L'Editoriale

Il piatto piange, ma non per le armi

Il piatto piange, ma non per le armi

Ora che li hanno messi nero su bianco, sono i numeri a trasformare l’incubo in solide realtà. Nel Documento programmatico di bilancio, inviato alla Commissione Ue e al Parlamento italiano, ricordando che “l’Italia ha già espresso l’interesse a fare ricorso allo strumento finanziario europeo Safe” – il fondo ideato per finanziare a debito la corsa al riarmo – “per un ammontare pari a circa 15 miliardi”, il governo conferma l’impegno ad aumentare la spesa militare fino allo 0,5% del Prodotto interno lordo.

Impegno che “sarebbe compatibile con il mantenimento del rapporto deficit/Pil al di sotto della soglia del 3 per cento”. Il come è presto detto: con una manovrina ridotta all’osso da 18 miliardi per finanziare misure su lavoro, pensioni, famiglie, imprese e sanità. Oltre agli interventi per il contrasto della lotta alla povertà che, come certificava l’Istat solo qualche giorno fa, ha tagliato nuovi record con il governo Meloni. Tutto con appena 3 miliardi in più dei debiti che faremo per imbottire di armi gli arsenali militari.

Ma, se in Italia il piatto piange, a Bruxelles, Ursula bomb der Leyen festeggia: proprio ieri la Commissione europea da lei presieduta ha annunciato il grande big bang da 6.800 miliardi di euro che, di qui al 2035, l’Europa intende investire in difesa.

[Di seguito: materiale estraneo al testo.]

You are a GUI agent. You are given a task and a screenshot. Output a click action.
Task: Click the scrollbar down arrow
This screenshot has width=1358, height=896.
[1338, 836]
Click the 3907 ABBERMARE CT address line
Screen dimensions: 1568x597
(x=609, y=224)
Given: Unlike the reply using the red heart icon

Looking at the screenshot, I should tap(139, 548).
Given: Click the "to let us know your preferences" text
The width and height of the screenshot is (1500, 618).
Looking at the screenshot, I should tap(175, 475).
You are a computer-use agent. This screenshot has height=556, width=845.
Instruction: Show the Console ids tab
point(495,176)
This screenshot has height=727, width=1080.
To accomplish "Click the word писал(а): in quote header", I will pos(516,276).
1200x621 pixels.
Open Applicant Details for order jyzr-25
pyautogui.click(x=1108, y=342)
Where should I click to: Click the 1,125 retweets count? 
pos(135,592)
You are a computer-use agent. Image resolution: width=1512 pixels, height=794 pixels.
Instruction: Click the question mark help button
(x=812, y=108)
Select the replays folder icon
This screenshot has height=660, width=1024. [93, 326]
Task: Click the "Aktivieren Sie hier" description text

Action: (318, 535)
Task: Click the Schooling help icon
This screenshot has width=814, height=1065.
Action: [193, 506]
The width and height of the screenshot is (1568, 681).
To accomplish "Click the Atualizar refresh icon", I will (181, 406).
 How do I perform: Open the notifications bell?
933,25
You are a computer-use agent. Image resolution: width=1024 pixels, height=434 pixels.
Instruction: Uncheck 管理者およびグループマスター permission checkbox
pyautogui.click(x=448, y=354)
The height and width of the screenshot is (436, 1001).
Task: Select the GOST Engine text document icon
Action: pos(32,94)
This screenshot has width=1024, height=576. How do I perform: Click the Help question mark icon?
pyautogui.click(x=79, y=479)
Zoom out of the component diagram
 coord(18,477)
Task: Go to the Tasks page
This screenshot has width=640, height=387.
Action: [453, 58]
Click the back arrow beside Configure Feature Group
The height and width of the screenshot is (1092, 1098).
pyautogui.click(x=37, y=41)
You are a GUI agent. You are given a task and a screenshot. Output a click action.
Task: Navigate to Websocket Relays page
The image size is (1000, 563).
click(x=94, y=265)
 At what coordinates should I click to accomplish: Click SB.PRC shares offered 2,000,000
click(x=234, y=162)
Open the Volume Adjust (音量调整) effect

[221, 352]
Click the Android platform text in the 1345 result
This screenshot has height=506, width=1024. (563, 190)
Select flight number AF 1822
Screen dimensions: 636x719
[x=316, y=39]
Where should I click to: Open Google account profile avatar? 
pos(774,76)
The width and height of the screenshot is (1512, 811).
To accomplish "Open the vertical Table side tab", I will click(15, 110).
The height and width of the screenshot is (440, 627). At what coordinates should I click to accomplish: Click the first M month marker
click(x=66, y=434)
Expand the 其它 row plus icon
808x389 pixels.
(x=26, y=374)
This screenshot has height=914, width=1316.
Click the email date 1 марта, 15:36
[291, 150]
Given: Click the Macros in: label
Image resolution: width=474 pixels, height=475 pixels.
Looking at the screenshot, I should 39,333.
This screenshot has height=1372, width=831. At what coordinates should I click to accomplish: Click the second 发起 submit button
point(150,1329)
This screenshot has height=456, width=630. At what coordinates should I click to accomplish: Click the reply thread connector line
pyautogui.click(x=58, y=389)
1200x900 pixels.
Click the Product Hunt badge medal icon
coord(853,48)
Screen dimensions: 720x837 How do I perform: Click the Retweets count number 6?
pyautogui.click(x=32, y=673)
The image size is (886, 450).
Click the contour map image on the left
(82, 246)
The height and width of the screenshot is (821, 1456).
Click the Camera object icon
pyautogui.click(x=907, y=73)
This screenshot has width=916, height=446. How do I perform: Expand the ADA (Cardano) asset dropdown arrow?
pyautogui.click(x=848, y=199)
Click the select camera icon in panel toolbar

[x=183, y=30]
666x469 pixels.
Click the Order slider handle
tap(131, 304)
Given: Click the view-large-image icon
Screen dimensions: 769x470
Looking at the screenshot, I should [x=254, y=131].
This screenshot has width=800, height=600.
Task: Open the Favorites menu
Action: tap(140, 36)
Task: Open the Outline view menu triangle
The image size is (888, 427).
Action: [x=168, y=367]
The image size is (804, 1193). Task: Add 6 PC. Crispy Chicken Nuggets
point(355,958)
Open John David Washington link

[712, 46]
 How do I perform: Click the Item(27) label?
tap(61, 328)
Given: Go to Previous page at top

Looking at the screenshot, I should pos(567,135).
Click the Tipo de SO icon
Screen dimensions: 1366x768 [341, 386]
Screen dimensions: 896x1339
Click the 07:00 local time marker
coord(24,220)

Anche gli italiani non stanno più nella pelle: secondo i Cinque Stelle, nei prossimi tre anni ciascun contribuente sborserà più o meno 700 euro per finanziare le spese militari contro i 230 per quella sanitaria. Ma almeno, se le cose dovessero mettersi male, non mancheranno le pallottole per spararci nelle palle.